Só podemos imaginar o teor desses rituais selvagens e alucinantes. Mas apesar da violência eles podem ter representado um fator de união que permitiu a essas tribos sobreviver em um ambiente inconcebível.
Para as tribos que ainda hoje habitam a região de Korokov 11, as ruínas do velho Círculo de Ossos constituem um tabu. Seu folclore menciona que esse lugar foi tocado por deuses e espíritos selvagens e que estes uma vez invocados por ritos de seus ancestrais, jamais partiram.
Os velhos que ainda mantém as tradições de seus antepassados falam de fantasmas e espíritos que vagam no limiar do real e imaginário. Há ainda a lenda do Monstro Labynkir, uma criatura feroz e incontrolável, fera gigantesca e poderosa que vagava pelos arredores devorando tudo que conseguia agarrar.

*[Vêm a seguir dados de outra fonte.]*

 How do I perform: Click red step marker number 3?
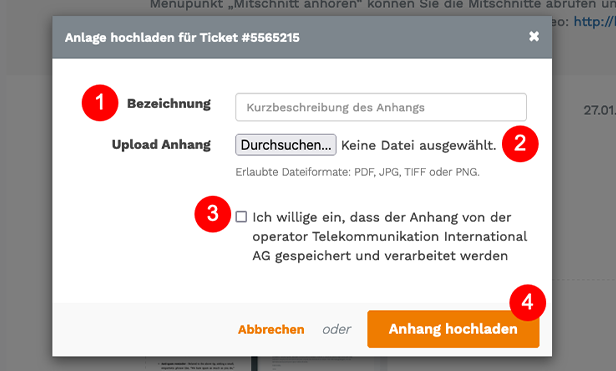click(213, 214)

O Labynkir possui uma origem medonha, como um espirito desencarnado que era trazido para o mundo contra duas vontade e forçado a possuir algum animal selvagem, tornando-o uma besta com implacável sede de sangue.
"O folclore local é rico em todos tipo de criatura e monstro" diz o Dr Pryor que salienta "muitos deles com uma ordem extremamente antiga. Algumas lendas podem ter se originado milhares de anos atrás, sendo transmitidas de pais para filhos ao longo de gerações".
O Círculo também representava uma espécie de proteção contra essas feras terríveis, naturais e sobrenaturais, um lugar seguro em que as pessoas podiam descansar, honrar os deuses e pedir pela sua intercessão. Tudo isso em meio a um dos períodos mais dramáticos de nossa historia, quando o Circulo de Ossos era a única coisa entre a sobrevivência e a morte certa.